There’s a heavy gust of wind that rattles the cabin walls. Shane and Ryan tense out of reflex, and their shoulders slump again only when the wind settles down and nothing shows up behind the window.

Ryan drinks the rest of his tea and takes both their cups to the kitchen. When he comes back, Shane’s stood up as well.

“You have that look,” Ryan says slowly. “What is it? I know we’re out of basically everything, but we can’t go out tonight. It’s too dark.”

Shane shakes his head. “It’s not that,” he says. “I was just thinking. Would you…” He pauses, licks his lips. “Do you want to dance?”

Ryan frowns out of confusion. “Dance?”

“I know that we have no music,” Shane hurries to say, “and that everything is shit and we’re going to die sooner or later, but.
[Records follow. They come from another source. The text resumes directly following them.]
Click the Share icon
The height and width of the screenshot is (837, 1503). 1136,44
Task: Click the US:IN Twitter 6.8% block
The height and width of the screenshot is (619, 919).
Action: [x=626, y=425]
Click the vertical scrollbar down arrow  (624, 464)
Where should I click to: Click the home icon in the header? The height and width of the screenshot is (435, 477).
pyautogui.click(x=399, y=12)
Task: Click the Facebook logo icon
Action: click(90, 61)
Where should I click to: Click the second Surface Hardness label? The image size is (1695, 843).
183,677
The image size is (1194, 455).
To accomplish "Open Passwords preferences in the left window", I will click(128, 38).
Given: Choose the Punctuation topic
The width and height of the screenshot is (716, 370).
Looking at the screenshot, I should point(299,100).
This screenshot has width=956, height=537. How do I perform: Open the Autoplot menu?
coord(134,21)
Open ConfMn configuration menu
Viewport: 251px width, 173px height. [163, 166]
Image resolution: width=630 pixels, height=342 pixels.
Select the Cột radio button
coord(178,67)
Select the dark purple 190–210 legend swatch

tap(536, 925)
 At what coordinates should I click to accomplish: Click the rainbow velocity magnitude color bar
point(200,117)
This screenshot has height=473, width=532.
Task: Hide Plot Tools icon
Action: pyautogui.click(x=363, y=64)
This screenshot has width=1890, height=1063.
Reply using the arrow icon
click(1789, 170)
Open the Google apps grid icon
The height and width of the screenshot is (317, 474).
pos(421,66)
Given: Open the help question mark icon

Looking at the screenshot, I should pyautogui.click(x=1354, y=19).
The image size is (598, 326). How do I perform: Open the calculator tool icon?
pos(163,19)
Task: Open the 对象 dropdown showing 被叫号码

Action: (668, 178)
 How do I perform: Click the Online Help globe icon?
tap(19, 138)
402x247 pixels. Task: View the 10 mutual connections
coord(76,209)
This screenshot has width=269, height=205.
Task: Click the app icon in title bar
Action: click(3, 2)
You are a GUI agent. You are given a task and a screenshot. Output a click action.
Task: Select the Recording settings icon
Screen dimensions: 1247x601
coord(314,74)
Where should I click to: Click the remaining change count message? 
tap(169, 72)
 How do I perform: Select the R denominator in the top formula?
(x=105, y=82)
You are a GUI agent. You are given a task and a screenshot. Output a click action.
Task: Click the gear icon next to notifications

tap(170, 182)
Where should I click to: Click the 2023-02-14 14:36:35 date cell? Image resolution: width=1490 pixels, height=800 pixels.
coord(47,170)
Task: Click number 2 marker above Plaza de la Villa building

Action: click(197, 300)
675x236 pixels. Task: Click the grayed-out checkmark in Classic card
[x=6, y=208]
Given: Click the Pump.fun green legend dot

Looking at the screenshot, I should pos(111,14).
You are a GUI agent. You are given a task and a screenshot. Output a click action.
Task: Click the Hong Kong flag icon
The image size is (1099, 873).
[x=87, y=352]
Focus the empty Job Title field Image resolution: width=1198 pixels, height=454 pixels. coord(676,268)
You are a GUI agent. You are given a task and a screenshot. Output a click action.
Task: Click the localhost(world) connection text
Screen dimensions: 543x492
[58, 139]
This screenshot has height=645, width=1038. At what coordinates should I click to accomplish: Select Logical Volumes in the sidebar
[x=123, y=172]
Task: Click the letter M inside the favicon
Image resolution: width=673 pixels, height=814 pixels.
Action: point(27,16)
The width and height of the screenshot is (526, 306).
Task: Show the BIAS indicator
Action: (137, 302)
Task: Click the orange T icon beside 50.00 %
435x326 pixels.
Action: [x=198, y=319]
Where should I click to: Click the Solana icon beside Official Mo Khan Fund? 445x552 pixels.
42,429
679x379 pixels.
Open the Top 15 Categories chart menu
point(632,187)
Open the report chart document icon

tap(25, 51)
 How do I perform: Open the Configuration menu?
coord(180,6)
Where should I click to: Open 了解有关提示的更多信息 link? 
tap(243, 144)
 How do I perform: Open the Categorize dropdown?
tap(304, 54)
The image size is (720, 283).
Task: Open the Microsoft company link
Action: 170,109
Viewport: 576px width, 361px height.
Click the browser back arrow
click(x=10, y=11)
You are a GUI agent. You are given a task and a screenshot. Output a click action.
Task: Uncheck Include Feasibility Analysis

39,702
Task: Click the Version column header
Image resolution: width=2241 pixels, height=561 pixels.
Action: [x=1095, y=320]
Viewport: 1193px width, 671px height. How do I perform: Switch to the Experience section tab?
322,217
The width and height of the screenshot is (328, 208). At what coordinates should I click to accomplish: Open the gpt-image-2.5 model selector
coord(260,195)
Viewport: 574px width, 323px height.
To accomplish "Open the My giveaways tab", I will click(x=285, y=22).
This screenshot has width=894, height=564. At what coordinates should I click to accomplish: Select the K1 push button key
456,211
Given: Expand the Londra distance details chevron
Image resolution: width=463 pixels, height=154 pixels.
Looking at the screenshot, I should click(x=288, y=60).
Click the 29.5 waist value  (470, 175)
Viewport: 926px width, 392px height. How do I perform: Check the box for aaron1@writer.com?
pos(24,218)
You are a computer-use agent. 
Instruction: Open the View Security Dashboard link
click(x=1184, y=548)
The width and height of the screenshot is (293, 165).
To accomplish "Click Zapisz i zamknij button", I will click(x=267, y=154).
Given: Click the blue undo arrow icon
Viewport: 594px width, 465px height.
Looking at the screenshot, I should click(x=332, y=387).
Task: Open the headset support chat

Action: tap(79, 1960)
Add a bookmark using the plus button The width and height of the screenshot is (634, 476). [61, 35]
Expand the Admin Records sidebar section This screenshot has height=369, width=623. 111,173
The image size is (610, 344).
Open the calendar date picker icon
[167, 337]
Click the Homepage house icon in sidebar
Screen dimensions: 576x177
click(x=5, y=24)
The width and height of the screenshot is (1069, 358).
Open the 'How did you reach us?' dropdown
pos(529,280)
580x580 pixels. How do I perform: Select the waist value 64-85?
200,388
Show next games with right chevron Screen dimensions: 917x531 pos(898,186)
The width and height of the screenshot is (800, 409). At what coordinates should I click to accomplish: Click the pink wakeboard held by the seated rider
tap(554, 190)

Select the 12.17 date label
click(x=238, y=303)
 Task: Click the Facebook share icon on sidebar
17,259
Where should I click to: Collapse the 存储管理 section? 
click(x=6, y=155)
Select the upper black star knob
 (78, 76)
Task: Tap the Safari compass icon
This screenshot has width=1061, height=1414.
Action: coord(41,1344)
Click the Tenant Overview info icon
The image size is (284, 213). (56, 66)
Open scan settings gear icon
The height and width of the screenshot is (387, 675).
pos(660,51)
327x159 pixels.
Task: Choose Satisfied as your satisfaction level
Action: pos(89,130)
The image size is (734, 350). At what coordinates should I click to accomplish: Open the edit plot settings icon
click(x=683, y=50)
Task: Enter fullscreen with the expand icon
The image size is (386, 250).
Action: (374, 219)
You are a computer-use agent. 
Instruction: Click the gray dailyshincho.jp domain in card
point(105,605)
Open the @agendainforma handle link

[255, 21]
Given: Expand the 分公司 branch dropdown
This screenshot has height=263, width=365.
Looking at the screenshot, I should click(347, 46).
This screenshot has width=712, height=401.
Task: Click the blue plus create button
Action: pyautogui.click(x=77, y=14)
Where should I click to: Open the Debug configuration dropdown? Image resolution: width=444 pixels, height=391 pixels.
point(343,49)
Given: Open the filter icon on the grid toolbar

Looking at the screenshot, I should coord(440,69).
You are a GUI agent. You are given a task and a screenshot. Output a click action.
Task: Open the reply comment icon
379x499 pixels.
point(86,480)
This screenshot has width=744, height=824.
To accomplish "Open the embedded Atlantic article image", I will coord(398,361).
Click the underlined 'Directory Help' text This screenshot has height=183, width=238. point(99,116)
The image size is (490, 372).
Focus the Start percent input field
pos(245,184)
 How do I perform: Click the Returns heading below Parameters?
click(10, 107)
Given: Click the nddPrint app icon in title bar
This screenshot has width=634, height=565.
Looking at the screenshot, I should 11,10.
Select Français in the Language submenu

But I miss doing normal things. We don’t do enough of those. What’s the point of surviving if we do nothing about it?”

There’s a brief silence as the flames continue crackling in the background. “Okay,” Ryan says. His frown melts into a smile. “You know what, yeah. You’re right. What’s the fucking point, if we do nothing?”

He takes the three extra steps he needs to reach Shane. They work in synchrony born out of intimate familiarity with each other and their tics; Ryan reaches to put his hands on Shane’s shoulder, as Shane’s fingers curl around his waist.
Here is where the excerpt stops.